Гелен поднялся и, расхаживая по кабинету, начал негромко - но очень четко, по-военному, несколько даже приказно - диктовать:
– Очередная встреча генерала <Вагнера>, представлявшего <Организацию>, с генералом Адольфом Эрнстом Хойзингером на этот раз состоялась в военном лазарете США; первые двадцать минут беседа проходила в помещении, а затем, по предложению Хойзингера, была продолжена во время прогулки по парку.
Во время этого полуторачасового обмена мнениями в первую очередь рассматривался вопрос о той клеветнической кампании, которая ведется большевистской пропагандой и определенными еврейскими кругами Запада, направленной против самого духа германской армии, дабы придать ей видимость <инструмента в руках Гитлера>, хотя каждому непредубежденному исследователю ясно, что вермахт всегда был в оппозиции и к фюреру, и к доктрине национал-социализма.

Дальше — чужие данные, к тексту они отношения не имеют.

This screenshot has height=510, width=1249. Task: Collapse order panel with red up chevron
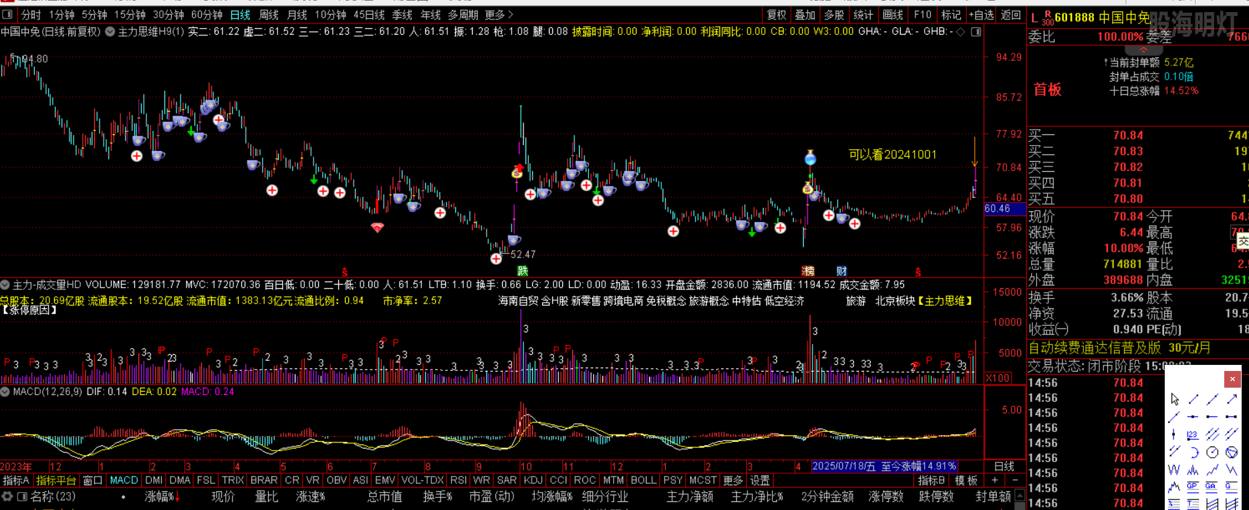pyautogui.click(x=1143, y=50)
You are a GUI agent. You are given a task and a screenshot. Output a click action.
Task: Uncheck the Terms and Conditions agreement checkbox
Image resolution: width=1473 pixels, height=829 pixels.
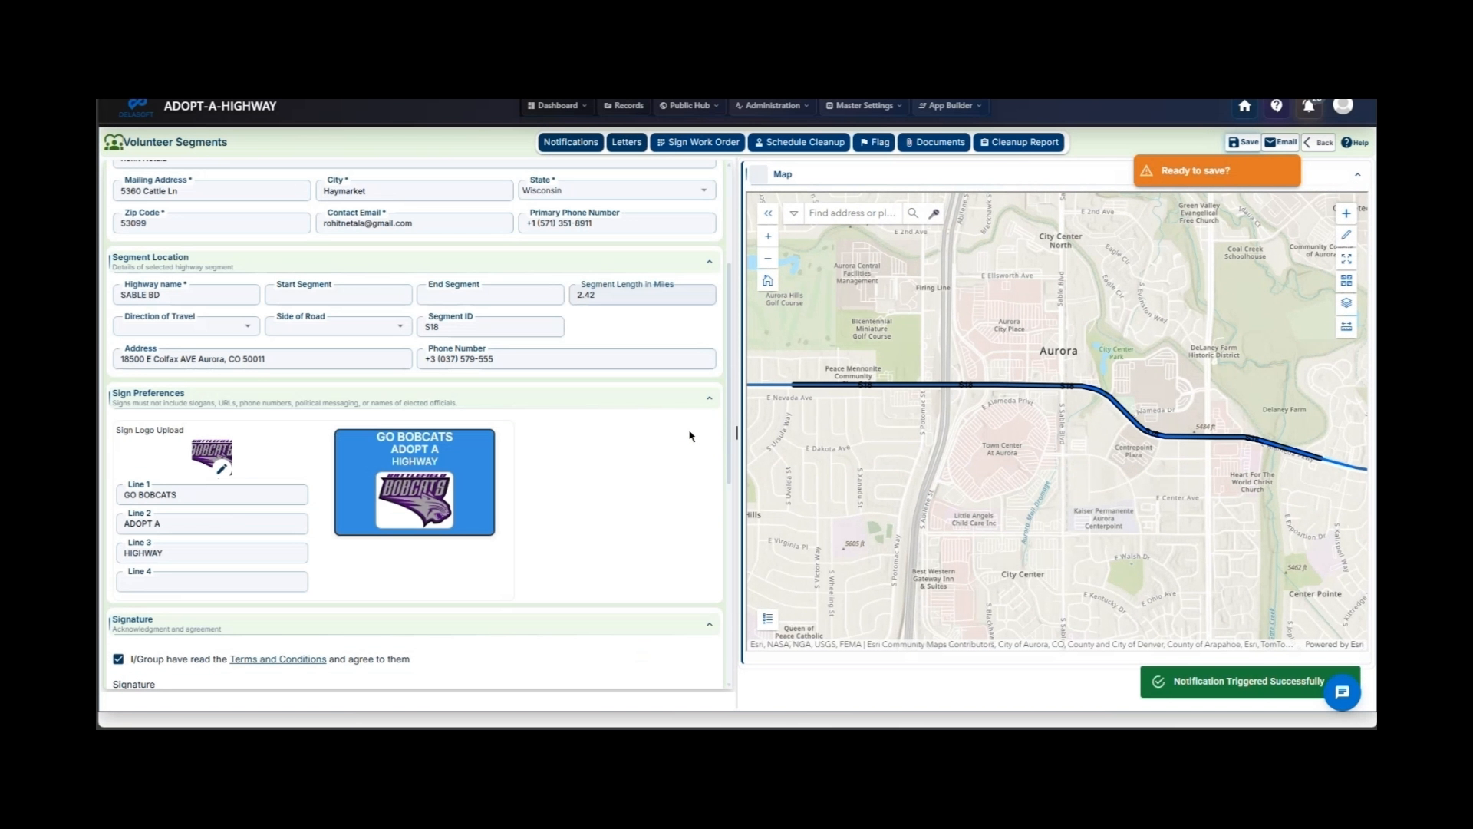117,659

Яснее всего это подтверждается тем фактом, что именно офицер вермахта, герой германской нации Штауфенберг привез двадцатого июля в ставку Гитлера бомбу, которая должна была уничтожить диктатора, и лишь случай помешал этому.
Генерал <Вагнер> и генерал-лейтенант Хойзингер изучили данные прессы, находящейся в руках Кремля и определенных еврейских кругов, о том, что якобы генерал Хойзингер был награжден фюрером серебряной медалью <За верность>– после трагических событий двадцатого июля - как один из его самых доверенных сотрудников, и подтвердили, что эти публикации носят спекулятивный характер и сфабрикованы Москвой.
Было принято решение подготовить - используя возможности наших друзей - объективную информацию, которая покажет всю сложность ситуации, создавшейся в ставке фюрера накануне покушения.